Exercise description
Please return all of the entries below exactly as they are written.
%%
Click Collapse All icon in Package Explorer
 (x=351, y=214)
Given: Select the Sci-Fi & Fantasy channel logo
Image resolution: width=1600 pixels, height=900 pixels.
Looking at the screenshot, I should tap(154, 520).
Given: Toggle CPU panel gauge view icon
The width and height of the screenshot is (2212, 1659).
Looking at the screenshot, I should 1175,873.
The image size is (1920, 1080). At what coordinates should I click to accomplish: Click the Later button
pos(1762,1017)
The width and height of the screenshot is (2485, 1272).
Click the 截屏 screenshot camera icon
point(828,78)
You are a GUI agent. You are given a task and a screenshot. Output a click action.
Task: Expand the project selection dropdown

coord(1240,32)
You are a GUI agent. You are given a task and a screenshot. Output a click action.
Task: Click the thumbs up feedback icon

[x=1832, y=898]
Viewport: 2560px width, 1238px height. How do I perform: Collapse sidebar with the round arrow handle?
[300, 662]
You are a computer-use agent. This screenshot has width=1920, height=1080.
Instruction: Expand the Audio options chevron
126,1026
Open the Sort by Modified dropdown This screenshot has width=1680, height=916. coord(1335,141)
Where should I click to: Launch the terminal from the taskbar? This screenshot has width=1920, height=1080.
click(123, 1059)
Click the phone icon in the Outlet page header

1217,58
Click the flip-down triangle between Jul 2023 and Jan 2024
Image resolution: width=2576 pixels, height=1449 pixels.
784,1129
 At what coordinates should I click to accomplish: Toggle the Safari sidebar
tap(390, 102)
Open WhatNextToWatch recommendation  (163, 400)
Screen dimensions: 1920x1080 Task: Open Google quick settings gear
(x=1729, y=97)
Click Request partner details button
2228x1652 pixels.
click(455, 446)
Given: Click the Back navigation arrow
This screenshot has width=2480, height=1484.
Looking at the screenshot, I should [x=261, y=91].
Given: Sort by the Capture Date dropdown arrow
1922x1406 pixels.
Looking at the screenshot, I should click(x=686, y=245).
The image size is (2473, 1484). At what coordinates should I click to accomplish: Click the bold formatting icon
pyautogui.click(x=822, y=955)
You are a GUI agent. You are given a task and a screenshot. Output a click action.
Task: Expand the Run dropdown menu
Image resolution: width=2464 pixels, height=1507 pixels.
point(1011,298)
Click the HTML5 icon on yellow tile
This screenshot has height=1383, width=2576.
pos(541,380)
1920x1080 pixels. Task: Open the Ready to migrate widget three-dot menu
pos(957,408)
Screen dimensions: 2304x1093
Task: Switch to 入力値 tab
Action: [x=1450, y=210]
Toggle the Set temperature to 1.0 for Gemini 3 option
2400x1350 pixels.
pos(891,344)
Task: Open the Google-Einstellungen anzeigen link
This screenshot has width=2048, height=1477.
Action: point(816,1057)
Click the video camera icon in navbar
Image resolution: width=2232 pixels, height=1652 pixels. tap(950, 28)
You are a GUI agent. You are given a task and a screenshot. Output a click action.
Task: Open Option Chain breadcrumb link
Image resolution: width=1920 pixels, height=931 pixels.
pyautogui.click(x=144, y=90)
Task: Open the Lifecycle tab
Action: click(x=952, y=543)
%%
Written response
Click Collapse All icon in Package Explorer
 (x=351, y=214)
Given: Select the Sci-Fi & Fantasy channel logo
Image resolution: width=1600 pixels, height=900 pixels.
Looking at the screenshot, I should tap(154, 520).
Given: Toggle CPU panel gauge view icon
The width and height of the screenshot is (2212, 1659).
Looking at the screenshot, I should 1175,873.
The image size is (1920, 1080). At what coordinates should I click to accomplish: Click the Later button
pos(1762,1017)
The width and height of the screenshot is (2485, 1272).
Click the 截屏 screenshot camera icon
point(828,78)
You are a GUI agent. You are given a task and a screenshot. Output a click action.
Task: Expand the project selection dropdown

coord(1240,32)
You are a GUI agent. You are given a task and a screenshot. Output a click action.
Task: Click the thumbs up feedback icon

[x=1832, y=898]
Viewport: 2560px width, 1238px height. How do I perform: Collapse sidebar with the round arrow handle?
[300, 662]
You are a computer-use agent. This screenshot has width=1920, height=1080.
Instruction: Expand the Audio options chevron
126,1026
Open the Sort by Modified dropdown This screenshot has width=1680, height=916. coord(1335,141)
Where should I click to: Launch the terminal from the taskbar? This screenshot has width=1920, height=1080.
click(123, 1059)
Click the phone icon in the Outlet page header

1217,58
Click the flip-down triangle between Jul 2023 and Jan 2024
Image resolution: width=2576 pixels, height=1449 pixels.
784,1129
 At what coordinates should I click to accomplish: Toggle the Safari sidebar
tap(390, 102)
Open WhatNextToWatch recommendation  (163, 400)
Screen dimensions: 1920x1080 Task: Open Google quick settings gear
(x=1729, y=97)
Click Request partner details button
2228x1652 pixels.
click(455, 446)
Given: Click the Back navigation arrow
This screenshot has width=2480, height=1484.
Looking at the screenshot, I should [x=261, y=91].
Given: Sort by the Capture Date dropdown arrow
1922x1406 pixels.
Looking at the screenshot, I should click(x=686, y=245).
The image size is (2473, 1484). At what coordinates should I click to accomplish: Click the bold formatting icon
pyautogui.click(x=822, y=955)
You are a GUI agent. You are given a task and a screenshot. Output a click action.
Task: Expand the Run dropdown menu
Image resolution: width=2464 pixels, height=1507 pixels.
point(1011,298)
Click the HTML5 icon on yellow tile
This screenshot has height=1383, width=2576.
pos(541,380)
1920x1080 pixels. Task: Open the Ready to migrate widget three-dot menu
pos(957,408)
Screen dimensions: 2304x1093
Task: Switch to 入力値 tab
Action: [x=1450, y=210]
Toggle the Set temperature to 1.0 for Gemini 3 option
2400x1350 pixels.
pos(891,344)
Task: Open the Google-Einstellungen anzeigen link
This screenshot has width=2048, height=1477.
Action: point(816,1057)
Click the video camera icon in navbar
Image resolution: width=2232 pixels, height=1652 pixels. tap(950, 28)
You are a GUI agent. You are given a task and a screenshot. Output a click action.
Task: Open Option Chain breadcrumb link
Image resolution: width=1920 pixels, height=931 pixels.
pyautogui.click(x=144, y=90)
Task: Open the Lifecycle tab
Action: click(x=952, y=543)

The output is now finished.